Edward heaved himself to his feet, feeling a dozen aches and bruises he had not noticed before. Blood seeped from his side-plates and he winced as he pressed the spot and felt his ribs shift. The night would be long and he turned his face up to the dark sky, longing to feel the light of the sun
once again. He lived, he thought in wonder. He had spent the dark passions that had consumed him, emptying himself until he was hollow. He had taken the blood price for his father.
He breathed deeply, recalling the strange vision that had come the morning before the battle. He had watched the sun begin to rise, though there had no longer been any joy in it. As it creased the horizon, two more suns had appeared, one on either side, gleaming eyes of gold that made strange and sickening shadows across the waiting ranks. His men had pointed and gasped, afraid. The darkness had still been coiling in him then. He had stared until he thought he would go blind, feeling the warmth on his bare face.

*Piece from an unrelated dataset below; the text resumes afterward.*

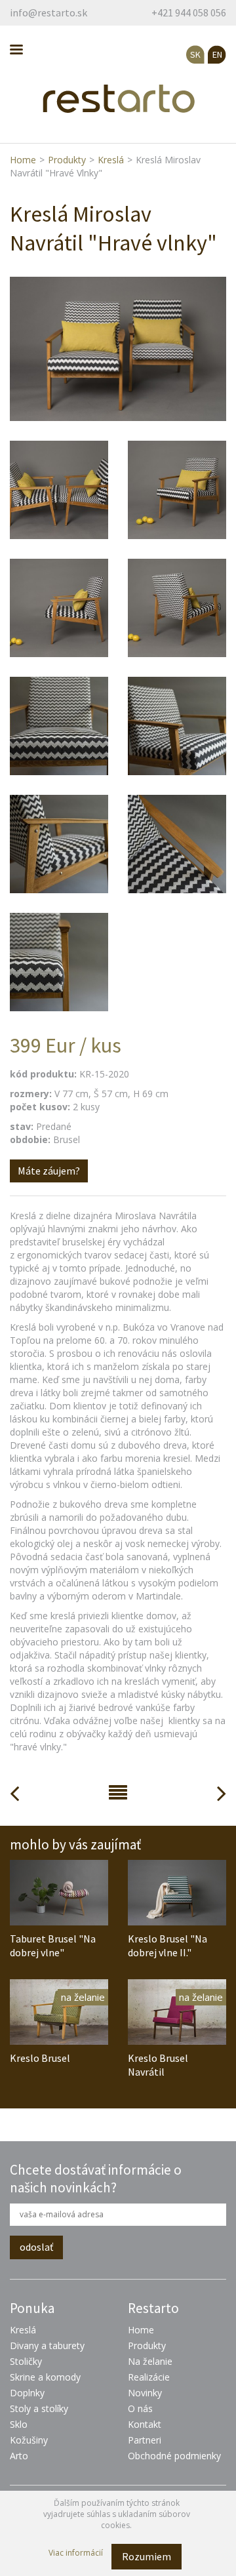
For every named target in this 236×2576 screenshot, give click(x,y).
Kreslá (111, 159)
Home (23, 159)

He did not know if that vision had been his father’s last blessing to him. Edward felt as if he had been reborn under the light of that strange trinity. He had been made anew. He was eighteen years old. He was the Duke of York. He was the heir to the throne.
HISTORICAL NOTE
PART ONE: 1454–1455
THE AMBUSH by some seven hundred Percy retainers and servants on the Neville wedding party took place a little earlier than I have it here, in August 1453—around the same time King Henry VI fell into his senseless state. It was a key event among years of low-level fighting between the families as they struggled to control the north and widen their holdings.
That attack by Thomas Percy, Baron Egremont, was one of the most brutal actions in that private war, sparked by the marriage of Salisbury’s son to the niece of Ralph Cromwell, a union which placed estates claimed by the Percy family into Neville hands.
The “Battle of Heworth Moor” failed in its main aim of slaughtering Richard Neville, Earl of Salisbury. I have not included a dozen minor skirmishes, but that feud played a key part in deciding where the Nevilles and the Percys stood in the first battle of St. Albans in 1455—and its outcome.